A groundbreaking survey of the Buddhist architecture of Southeast Asia, abundantly illustrated with new color photography and 3-D renderings Over the course of its 2,500-year history, Buddhism has found expression in countless architectural forms, from the great monastic complexes of ancient India to the fortified dzongs of Bhutan, the rock-carved temple grottoes of China, the wooden shrines of Japan, and the colorful wats of Cambodia, Laos, and Thailand. Architecture of the Buddhist World, a projected six-volume series by the noted architect and scholar Vikram Lall, represents a new multidisciplinary approach to this fascinating subject, showing how Buddhist thought and ritual have interacted with local traditions across the Asian continent to produce masterpieces of religious architecture. The first volume in the series, The Golden Lands, is devoted to Southeast Asia, home to many of the most spectacular Buddhist monuments. Following a general introduction to the early history of Buddhism and its most characteristic architectural forms (the stupa, the temple, and the monastery), Lall examines the Buddhist architecture of Myanmar, Vietnam, Indonesia, Cambodia, Thailand, and Laos in turn. For each country, he provides both a historical overview and case studies of noteworthy structures.
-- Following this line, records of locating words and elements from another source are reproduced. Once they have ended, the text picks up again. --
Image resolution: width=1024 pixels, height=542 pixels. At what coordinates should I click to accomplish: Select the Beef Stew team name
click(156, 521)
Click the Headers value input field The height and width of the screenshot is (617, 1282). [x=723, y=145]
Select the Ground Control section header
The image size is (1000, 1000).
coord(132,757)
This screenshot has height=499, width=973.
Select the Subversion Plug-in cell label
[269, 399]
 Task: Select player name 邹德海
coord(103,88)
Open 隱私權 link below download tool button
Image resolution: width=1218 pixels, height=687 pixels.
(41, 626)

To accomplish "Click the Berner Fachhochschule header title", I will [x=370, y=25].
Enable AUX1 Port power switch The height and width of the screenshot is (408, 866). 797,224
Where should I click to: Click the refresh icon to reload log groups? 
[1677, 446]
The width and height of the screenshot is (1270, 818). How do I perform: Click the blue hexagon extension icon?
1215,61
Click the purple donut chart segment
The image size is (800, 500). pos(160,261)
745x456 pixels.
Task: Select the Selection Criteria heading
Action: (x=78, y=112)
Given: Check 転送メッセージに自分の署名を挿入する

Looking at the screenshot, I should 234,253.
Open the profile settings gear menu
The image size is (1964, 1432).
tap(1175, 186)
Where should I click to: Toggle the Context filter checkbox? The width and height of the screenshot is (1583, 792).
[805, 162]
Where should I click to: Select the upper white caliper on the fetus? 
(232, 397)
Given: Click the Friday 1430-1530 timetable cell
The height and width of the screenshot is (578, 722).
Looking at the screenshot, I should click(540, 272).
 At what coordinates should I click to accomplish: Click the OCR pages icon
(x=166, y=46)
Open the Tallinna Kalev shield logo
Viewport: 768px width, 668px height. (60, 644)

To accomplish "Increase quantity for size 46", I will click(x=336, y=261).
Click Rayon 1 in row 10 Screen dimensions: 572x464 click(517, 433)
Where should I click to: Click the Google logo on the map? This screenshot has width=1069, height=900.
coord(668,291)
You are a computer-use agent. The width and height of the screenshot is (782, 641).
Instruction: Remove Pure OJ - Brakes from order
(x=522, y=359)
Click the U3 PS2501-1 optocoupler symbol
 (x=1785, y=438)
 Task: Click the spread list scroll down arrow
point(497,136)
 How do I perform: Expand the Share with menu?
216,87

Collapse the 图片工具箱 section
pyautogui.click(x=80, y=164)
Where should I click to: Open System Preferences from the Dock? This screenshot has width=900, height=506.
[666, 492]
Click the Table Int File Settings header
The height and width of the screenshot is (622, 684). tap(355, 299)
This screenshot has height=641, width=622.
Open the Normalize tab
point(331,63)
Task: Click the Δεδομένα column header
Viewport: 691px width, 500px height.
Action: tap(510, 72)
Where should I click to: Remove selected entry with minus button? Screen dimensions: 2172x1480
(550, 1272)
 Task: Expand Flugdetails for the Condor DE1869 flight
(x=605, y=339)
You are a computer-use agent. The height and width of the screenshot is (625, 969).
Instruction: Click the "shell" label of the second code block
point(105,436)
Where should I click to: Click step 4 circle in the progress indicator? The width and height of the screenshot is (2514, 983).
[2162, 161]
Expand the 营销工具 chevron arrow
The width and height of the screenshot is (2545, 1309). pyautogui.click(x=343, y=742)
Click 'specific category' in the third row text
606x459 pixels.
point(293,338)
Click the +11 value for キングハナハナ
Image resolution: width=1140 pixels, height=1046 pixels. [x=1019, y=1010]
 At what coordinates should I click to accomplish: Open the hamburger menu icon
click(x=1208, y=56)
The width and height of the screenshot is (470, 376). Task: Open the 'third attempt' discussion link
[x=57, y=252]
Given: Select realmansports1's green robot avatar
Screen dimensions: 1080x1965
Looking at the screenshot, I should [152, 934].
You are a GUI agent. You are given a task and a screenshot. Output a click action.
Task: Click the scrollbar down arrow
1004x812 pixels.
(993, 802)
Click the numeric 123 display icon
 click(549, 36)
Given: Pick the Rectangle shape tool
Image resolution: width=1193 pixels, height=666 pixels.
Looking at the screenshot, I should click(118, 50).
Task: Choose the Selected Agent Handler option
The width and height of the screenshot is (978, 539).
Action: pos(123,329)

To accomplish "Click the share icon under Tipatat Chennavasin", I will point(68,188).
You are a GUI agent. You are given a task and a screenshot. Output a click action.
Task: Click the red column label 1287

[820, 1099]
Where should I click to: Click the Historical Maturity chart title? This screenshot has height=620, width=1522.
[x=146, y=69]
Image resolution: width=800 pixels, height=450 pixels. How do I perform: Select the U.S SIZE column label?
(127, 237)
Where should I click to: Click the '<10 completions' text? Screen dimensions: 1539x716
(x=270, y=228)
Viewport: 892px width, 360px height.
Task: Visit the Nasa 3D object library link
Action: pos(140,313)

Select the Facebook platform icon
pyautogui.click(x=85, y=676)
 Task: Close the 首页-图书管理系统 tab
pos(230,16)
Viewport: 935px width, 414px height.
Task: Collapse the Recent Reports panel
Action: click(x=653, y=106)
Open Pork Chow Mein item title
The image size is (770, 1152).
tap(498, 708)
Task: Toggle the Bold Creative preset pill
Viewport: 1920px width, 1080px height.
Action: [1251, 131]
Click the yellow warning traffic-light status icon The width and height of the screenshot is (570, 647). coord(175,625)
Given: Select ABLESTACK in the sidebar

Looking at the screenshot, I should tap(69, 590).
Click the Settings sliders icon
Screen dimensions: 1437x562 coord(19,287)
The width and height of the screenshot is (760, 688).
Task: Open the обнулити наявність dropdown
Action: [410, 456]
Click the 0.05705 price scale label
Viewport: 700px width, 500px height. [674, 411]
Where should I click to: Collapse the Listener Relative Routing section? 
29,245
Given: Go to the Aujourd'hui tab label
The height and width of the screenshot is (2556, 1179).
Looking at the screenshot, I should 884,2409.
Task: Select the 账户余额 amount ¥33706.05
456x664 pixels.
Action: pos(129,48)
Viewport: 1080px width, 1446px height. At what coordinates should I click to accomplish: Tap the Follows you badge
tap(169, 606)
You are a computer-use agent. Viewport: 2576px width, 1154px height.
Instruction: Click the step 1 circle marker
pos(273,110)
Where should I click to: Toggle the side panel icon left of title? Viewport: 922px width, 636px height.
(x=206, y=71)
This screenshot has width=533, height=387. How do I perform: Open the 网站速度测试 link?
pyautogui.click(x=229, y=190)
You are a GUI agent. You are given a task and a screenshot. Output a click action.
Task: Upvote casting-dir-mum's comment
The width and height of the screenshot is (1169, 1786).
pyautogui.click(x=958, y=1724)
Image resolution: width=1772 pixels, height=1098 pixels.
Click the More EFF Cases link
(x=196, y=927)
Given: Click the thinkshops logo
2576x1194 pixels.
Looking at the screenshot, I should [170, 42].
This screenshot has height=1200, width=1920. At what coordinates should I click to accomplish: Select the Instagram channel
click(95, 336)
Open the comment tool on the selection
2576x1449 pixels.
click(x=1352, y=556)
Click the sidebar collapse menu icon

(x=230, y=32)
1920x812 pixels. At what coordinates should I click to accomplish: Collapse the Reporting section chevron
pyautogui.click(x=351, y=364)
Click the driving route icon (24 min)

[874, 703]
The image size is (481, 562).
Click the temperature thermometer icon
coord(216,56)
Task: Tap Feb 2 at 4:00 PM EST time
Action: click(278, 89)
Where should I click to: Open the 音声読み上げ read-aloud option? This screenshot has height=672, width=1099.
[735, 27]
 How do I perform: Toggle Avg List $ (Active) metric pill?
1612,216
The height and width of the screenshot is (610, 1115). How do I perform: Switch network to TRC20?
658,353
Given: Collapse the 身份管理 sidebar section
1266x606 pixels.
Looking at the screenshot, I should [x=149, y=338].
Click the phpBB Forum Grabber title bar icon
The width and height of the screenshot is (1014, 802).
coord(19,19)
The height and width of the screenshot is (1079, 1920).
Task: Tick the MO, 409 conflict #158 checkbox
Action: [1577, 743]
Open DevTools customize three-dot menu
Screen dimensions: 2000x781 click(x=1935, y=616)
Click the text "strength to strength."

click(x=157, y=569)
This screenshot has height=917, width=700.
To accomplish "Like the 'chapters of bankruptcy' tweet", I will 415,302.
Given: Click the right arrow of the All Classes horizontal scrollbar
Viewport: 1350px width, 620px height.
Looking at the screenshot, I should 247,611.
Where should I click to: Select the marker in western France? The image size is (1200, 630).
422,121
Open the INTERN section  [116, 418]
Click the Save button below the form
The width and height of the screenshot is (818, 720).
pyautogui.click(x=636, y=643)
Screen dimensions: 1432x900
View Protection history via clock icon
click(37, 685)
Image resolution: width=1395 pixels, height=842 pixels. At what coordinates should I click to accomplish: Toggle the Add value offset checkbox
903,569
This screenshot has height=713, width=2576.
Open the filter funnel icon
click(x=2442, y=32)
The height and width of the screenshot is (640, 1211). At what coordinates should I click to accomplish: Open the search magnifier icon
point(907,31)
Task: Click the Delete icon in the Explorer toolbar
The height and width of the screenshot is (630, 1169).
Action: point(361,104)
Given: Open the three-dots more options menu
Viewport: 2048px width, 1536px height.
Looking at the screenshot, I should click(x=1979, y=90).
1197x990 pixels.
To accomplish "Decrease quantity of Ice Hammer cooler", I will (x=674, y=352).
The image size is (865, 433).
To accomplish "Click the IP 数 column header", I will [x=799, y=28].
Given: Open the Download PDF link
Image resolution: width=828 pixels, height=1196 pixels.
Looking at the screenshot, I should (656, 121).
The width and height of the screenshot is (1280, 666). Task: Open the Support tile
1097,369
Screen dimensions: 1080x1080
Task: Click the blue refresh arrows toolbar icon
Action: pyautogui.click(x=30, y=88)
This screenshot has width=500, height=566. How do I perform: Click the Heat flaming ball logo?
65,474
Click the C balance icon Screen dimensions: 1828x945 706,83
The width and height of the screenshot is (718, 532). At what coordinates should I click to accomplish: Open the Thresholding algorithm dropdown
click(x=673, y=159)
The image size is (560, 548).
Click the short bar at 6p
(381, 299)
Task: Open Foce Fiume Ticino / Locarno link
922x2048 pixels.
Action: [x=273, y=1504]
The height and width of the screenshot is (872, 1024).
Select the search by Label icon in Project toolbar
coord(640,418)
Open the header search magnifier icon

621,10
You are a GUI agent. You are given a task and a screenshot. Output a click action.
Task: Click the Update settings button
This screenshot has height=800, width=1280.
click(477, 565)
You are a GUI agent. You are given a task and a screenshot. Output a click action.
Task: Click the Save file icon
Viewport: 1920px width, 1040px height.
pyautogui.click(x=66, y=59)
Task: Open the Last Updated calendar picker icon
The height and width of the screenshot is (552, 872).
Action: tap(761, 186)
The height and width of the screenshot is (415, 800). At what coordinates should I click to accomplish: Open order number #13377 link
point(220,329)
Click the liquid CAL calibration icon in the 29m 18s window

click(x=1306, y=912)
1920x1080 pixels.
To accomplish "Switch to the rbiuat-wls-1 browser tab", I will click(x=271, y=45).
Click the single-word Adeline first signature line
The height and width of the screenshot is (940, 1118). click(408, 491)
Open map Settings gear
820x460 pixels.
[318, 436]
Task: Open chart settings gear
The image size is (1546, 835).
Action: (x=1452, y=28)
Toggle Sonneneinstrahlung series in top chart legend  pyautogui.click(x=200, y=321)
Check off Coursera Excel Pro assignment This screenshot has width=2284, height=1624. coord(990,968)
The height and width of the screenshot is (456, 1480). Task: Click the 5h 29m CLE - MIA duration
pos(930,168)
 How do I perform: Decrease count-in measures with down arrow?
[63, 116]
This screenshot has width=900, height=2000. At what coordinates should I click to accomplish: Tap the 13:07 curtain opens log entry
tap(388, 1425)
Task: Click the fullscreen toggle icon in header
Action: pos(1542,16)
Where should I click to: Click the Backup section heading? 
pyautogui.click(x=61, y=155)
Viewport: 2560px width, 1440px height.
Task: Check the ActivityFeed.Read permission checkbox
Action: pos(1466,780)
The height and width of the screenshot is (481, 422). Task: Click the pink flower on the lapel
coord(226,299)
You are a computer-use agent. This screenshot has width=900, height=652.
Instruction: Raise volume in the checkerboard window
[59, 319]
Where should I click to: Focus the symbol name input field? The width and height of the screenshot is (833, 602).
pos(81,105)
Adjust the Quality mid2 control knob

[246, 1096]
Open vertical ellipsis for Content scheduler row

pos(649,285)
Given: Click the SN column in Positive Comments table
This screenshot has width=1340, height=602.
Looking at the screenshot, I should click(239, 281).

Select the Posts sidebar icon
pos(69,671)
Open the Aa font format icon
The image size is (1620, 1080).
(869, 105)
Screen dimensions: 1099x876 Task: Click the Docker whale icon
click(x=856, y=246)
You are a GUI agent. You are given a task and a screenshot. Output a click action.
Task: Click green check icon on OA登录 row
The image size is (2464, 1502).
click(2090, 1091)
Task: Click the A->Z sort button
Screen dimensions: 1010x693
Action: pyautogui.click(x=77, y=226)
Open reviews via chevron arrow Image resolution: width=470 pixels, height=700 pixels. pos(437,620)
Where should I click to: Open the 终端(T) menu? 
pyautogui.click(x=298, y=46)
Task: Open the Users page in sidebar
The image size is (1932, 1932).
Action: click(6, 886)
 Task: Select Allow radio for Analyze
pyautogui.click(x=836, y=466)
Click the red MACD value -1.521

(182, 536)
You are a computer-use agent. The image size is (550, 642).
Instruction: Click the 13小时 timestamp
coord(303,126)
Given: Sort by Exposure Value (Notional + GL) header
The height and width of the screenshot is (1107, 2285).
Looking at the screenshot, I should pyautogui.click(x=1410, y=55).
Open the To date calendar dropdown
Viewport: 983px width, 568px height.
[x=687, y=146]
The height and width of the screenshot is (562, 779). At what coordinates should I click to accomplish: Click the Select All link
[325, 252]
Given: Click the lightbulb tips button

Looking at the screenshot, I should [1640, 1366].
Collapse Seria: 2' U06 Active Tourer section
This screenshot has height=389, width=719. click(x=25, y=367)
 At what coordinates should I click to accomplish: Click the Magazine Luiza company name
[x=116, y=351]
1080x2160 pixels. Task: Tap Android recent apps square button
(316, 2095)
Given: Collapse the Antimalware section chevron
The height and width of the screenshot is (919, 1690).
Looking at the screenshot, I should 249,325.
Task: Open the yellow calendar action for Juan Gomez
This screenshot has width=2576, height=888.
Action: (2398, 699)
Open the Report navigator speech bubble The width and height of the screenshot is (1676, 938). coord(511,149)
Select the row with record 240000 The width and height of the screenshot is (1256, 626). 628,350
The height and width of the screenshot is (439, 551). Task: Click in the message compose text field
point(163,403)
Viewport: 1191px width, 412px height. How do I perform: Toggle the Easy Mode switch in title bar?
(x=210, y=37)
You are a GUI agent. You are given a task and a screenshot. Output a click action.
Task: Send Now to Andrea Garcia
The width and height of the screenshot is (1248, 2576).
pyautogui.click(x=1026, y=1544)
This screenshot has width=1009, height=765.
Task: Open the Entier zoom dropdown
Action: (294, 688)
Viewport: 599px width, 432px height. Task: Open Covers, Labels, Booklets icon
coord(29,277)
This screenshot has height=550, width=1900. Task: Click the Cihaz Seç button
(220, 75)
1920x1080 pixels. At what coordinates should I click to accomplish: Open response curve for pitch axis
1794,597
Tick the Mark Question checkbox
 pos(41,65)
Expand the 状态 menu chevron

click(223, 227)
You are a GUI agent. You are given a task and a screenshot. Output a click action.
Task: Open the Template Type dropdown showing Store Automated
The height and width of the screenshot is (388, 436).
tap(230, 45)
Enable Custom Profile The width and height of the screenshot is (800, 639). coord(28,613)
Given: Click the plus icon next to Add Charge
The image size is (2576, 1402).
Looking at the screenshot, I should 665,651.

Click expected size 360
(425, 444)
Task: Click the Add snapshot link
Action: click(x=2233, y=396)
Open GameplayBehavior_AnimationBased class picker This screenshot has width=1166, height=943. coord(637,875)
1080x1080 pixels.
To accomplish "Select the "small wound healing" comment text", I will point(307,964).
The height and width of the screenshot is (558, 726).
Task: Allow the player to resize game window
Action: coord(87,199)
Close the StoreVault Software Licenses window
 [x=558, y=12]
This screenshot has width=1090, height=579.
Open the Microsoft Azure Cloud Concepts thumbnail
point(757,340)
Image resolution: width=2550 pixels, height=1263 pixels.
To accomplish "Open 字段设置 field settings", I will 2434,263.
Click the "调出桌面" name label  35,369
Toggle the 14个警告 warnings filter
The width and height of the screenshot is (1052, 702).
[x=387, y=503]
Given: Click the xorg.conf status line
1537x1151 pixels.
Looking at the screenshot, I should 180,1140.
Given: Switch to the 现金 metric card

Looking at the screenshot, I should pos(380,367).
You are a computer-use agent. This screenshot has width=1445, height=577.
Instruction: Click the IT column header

Lall’s concise and accessible text is illustrated throughout with new color photography, as well as 3-D architectural renderings that make even the most complex structures easily comprehensible. The monuments that Lall considers in The Golden Lands range from the modest Bupaya stupa, constructed in Bagan, Myanmar, in the third century AD, to the vast complex of Borobudur in Central Java, the world’s largest Buddhist monument; his achievement is to place them all within a single panorama of history, religion, and artistic innovation. Distributed for JF Publishing

Architecture and the Sciences

Architecture and the Sciences
Author: Antoine Picon,Alessandra Ponte
Publsiher: Princeton Architectural Press
Total Pages: 364
Release: 2003-05
Genre: Architecture
ISBN: 1568983654

Download Architecture and the Sciences Book in PDF, Epub and Kindle

Since antiquity, the sciences have served as a source of images and metaphors for architecture and have had a direct influence on the shaping of built space. In recent years, architects have been looking again at science as a source of inspiration in the production of their designs and constructions. This volume evaluates the interconnections between the sciences and architecture from both historical and contemporary perspectives. Architecture and the Sciences shows how scientific paradigms have migrated to architecture through the appropriation of organic and mechanical models. Conversely, architecture has provided images for scientific and technological discourse. Accordingly, this volume investigates the status of the exchanges between the two domains.Contents include: Alessandra Ponte, Desert Testing; Martin Bressani, Violet-le-Duc's Optic; Georges Teyssot, Norm and Type: Variations on a Theme; Reinhold Martin, Organicism's Other; Catherine Ingraham, Why All These Birds? Birds in the Sky, Birds in the Hand; Antoine Picon, Architecture, Science, Technology and the Virtual Realm; and Felicity Scott, Encounters with the Face of America.

Metabolism in Architecture

Metabolism in Architecture
Author: Kishō Kurokawa
Publsiher: Unknown
Total Pages: 216
Release: 1977
Genre: Architecture
ISBN: UCSC:32106006269986

Download Metabolism in Architecture Book in PDF, Epub and Kindle

Even in a country where outstanding achievements have become almost a commonplace, the Japanese architect, Kisho Kurokawa, appears as both a remarkable and a remarkably successful man. With buildings in the United States and Eastern and Western Europe as well as in Japan, he has established an international reputation as a leading figure amongst the younger generation of architects. At the age of forty he already had thirty-five major buildings and seventeen books to his credit; four new towns are being built to his designs; he heads a company of over a hundred employees, he runs a think-tank and an urban design bureau and for variety he has his own television programme with a regular audience of some 30 million. Behind these statistics lies a prodigious vitality expressed in original and stimulating buildings. -- from book jacket.